There's a fun moment in the new cyberpunk noir flick "Mute" when the hero gets a clue from an Amazon-style delivery drone. Later, he gets another lead from a smart fridge.
These are just some of the neat little sci-fi details in the fun futurism of the film from "Moon" and "Source Code" director Duncan Jones. Sadly, the interesting cyberpunk backdrop isn't paired with a story that delivers any excitement, suspense or thrills to speak of.
Available now on Netflix, "Mute" is set in a near-future Berlin, buzzed by flying cars and strobing neon signs with cybergoth strippers and pole-dancing robots crowding the streets. So far, so "". But Jones and co-writer Michael Robert Johnson construct an interesting backstory to this otherwise familiar cyberpunk landscape, conjuring a Weimar-esque decadent city infested with American soldiers who've deserted amid a troop surge. Neat visual touches include the aforementioned delivery drones, a pimp in cracked kabuki makeup hustling with comically unsexy sex robots, and menacing street gangs with black-painted faces and whited-out eyes.
Sadly we get only brief glimpses of these imaginative world-building flourishes. Instead, the story focuses on a familiar story of a man tracking down a missing woman and keeps returning to the least interesting character in the story.
That character is Leo, a looming hulk of a bartender rendered mute by his religious parents' refusal to accept medical intervention after a childhood accident. Played by Alexander Skarsgård, he's a man out of time, bound by the ideology of the past in a world where the future's constantly in your face. He's a voiceless man in a voice-activated world, unable to communicate with the machines that run things.
While that's a nice idea, Leo is tough to engage with as a central character. A delicate soul who expresses himself through drawings and carvings of animals, Leo is more of an inanimate object than the talking vending machines and snack-delivering drones that fill the Berlin streets.
A strong, silent protagonist can work: There's a lovely moment when Jones injects drama into the simple action of a pencil breaking, which prevents Leo from communicating with the people around him. Such moments are rare, though. Actions speak louder than words, yet there's precious little action to be found in this leisurely amble through the underworld of the future.
Leo is mixed up with gangsters, but we never get much of a sense of how dangerous they are. They just amble around voicing vague threats, with ineffectual gangsters making our innocent hero appear to be the most dangerous player in the game. The stately pace shuffles unnecessarily past the two hour-mark, and it doesn't help that the story spends a good half hour on the great big clanging cliche of the hero beefing with a nightclub VIP who gets too handsy with his girlfriend.
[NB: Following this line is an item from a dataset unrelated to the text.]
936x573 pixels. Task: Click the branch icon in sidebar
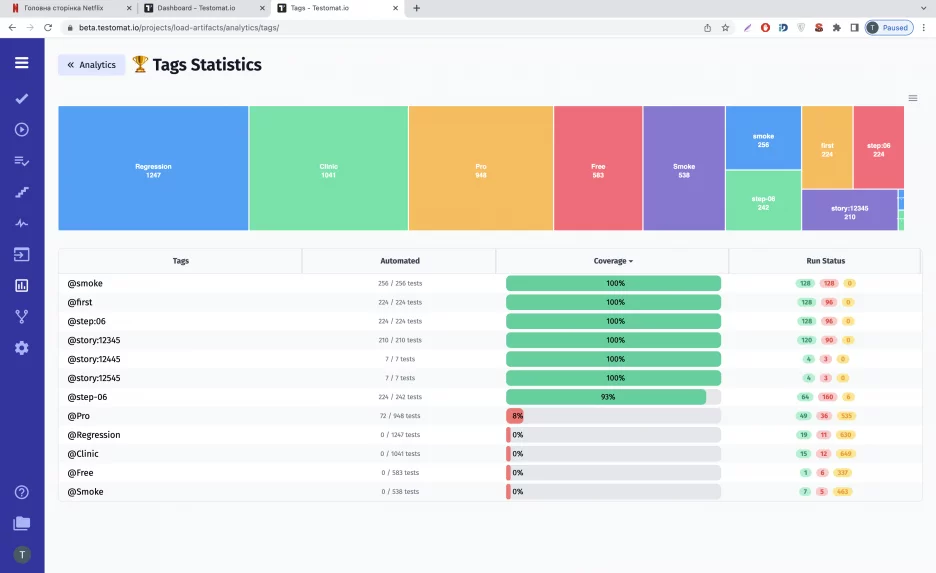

The lack of urgency is summed up by Jones' choices in the scene when our silent avenger finally, finally gets around to meting out some of the ol' ultraviolence. It's a static, unmoving long shot. You get the feeling that Jones was aiming for the propulsiveness of "Drive" but left the handbrake on.
Luckily, things get into gear when Paul Rudd pops up. Rudd plays sleazy military surgeon Cactus Bill, performing backstreet patch-up jobs on local criminals in exchange for "Casablanca"-style exit papers. Kitted out with a flamboyant moustache, Hawaiian shirts and a martini glass while juggling assorted scams and schemes, Rudd's M*A*S*H-style mad medico is way more fun and compelling than the taciturn Leo.
This daffy doctor is at the centre of various underworld subplots including military police hunting deserters, inter-gang squabbles and a mobile hacker-collective headed by a criminally underused Noel Clarke. However, those tempting subplots drift out of view as soon as they surface. Strangely, even Leo's primary quest gets sidelined, culminating in an unceremonious and uninspired ending.
Despite being set in a world with flashes of imaginative, nerdy detail and bags of potential, "Mute" winds up lost for words.